------ RAW DATA ------
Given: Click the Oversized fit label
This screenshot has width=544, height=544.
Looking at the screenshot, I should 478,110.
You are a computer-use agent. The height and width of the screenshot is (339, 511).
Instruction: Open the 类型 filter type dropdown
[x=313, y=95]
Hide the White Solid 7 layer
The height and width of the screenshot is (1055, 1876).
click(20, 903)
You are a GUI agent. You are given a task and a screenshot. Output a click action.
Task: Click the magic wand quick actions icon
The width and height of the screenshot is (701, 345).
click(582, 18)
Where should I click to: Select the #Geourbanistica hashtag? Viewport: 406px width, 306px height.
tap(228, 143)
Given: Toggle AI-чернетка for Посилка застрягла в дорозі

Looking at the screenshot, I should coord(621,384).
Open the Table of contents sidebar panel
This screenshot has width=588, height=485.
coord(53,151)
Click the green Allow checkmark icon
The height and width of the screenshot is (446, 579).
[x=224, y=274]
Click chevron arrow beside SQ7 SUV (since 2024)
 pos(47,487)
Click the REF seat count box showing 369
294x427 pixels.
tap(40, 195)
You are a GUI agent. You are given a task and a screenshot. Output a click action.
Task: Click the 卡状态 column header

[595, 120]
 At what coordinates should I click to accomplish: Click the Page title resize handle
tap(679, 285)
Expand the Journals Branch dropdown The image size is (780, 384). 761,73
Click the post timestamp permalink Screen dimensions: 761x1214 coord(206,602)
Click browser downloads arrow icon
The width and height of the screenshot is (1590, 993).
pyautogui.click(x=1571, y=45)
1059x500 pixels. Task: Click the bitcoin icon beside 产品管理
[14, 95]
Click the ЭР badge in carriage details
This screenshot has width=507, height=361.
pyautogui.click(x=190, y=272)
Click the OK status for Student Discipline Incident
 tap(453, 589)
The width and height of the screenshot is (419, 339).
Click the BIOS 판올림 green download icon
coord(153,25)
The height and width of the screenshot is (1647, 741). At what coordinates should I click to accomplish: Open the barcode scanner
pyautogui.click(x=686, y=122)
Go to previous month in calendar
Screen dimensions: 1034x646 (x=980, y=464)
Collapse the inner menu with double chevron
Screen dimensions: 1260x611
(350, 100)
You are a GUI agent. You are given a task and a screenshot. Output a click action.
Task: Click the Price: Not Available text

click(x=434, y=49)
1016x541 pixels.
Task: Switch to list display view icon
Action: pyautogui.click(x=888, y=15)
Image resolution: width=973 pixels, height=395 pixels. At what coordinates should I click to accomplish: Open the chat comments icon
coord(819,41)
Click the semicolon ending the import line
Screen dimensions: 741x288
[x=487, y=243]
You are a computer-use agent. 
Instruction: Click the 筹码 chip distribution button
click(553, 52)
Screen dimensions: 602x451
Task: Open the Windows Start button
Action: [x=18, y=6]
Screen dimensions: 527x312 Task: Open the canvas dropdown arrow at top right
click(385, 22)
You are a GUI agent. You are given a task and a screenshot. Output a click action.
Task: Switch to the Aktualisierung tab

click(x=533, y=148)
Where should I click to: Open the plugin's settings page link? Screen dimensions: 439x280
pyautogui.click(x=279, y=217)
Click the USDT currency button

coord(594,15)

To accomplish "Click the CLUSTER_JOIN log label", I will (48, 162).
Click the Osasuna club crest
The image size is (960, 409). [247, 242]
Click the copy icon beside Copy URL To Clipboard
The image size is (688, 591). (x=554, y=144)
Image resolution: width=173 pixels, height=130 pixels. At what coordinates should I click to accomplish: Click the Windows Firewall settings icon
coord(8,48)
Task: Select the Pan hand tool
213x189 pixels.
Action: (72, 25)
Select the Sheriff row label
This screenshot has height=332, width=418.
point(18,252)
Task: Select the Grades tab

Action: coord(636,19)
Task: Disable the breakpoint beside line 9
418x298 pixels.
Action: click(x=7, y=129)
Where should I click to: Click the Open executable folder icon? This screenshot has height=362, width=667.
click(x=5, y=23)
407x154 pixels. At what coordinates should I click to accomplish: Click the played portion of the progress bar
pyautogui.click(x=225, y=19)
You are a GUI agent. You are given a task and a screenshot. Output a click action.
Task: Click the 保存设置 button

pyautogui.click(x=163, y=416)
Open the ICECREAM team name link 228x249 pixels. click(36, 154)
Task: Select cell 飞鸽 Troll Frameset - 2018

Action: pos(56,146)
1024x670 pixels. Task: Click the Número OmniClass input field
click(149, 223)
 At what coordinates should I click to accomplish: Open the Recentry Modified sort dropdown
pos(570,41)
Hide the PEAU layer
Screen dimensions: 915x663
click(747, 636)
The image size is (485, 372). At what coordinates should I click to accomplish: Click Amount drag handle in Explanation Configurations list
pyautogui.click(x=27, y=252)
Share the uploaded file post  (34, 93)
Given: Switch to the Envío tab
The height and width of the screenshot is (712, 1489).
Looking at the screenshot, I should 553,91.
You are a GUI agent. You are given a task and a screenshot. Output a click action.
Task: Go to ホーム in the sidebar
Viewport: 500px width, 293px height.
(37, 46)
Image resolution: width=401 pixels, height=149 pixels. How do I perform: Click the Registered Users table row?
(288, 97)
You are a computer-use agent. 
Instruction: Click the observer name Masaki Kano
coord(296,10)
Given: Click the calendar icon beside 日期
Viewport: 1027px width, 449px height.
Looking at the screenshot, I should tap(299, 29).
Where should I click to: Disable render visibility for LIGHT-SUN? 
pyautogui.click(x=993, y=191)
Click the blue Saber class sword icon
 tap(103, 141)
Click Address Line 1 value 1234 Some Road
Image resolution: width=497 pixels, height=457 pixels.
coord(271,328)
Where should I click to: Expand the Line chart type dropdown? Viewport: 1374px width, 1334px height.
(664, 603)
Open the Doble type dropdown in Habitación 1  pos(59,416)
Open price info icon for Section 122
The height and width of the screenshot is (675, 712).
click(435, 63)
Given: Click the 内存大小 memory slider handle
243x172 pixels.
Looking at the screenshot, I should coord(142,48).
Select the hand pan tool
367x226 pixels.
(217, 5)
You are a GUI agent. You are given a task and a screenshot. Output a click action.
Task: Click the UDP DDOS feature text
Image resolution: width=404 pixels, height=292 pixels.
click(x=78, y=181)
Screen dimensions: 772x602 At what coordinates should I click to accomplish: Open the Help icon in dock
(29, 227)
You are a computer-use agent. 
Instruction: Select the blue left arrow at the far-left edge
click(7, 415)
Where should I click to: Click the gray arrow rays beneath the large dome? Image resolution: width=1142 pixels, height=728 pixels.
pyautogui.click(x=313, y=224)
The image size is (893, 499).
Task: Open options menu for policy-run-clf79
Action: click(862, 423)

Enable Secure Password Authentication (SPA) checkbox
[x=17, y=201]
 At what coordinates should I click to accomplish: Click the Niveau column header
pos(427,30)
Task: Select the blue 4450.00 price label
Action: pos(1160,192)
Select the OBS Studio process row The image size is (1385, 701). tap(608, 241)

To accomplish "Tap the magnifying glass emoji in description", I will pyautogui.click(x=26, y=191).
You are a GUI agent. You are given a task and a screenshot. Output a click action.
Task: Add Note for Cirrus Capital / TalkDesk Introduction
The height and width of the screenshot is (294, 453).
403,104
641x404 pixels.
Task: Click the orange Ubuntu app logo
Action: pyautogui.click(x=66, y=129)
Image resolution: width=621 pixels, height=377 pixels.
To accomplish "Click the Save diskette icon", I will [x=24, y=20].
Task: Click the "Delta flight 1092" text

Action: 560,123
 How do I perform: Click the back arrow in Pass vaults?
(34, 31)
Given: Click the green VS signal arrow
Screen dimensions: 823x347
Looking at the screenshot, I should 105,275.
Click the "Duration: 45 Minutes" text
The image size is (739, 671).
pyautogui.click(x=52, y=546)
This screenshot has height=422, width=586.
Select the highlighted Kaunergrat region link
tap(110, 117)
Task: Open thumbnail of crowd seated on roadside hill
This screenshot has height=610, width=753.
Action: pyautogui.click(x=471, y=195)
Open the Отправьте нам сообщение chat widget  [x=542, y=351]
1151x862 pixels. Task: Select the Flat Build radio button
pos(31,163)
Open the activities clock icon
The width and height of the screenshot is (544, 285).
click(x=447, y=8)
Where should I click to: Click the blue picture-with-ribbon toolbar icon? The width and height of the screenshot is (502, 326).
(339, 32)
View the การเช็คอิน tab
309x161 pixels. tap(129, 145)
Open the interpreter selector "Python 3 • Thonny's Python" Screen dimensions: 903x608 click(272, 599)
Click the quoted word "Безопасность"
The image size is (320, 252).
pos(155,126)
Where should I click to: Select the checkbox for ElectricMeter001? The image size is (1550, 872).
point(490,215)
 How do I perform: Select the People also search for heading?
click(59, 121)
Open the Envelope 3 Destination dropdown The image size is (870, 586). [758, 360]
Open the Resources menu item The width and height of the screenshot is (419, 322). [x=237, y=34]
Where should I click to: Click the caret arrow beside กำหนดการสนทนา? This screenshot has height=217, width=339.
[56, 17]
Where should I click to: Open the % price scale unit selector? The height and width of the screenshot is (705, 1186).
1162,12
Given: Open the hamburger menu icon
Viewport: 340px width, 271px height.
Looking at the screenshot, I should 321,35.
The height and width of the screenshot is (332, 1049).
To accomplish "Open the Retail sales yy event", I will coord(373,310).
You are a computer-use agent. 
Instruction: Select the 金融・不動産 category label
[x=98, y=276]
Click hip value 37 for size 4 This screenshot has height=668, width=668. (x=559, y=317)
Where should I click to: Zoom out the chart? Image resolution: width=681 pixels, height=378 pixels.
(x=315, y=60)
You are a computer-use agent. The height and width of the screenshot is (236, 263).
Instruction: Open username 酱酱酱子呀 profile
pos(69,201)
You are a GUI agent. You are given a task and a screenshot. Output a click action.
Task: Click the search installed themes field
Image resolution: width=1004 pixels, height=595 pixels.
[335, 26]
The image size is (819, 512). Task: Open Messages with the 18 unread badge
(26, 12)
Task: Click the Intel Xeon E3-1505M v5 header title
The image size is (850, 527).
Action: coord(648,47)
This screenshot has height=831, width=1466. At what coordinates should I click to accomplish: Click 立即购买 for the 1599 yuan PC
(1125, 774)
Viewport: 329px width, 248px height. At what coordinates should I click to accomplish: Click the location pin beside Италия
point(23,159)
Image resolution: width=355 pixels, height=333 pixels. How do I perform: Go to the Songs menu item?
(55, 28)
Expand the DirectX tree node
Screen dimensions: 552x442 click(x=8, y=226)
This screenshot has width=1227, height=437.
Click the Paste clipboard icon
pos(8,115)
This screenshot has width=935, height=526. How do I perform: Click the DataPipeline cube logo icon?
------
*EXERCISE:*
Give back the entries above exactly as they are, from their first line through the line that contains "is (339, 511).", both included, with nothing else.

*SOLUTION BELOW:*
Given: Click the Oversized fit label
This screenshot has width=544, height=544.
Looking at the screenshot, I should 478,110.
You are a computer-use agent. The height and width of the screenshot is (339, 511).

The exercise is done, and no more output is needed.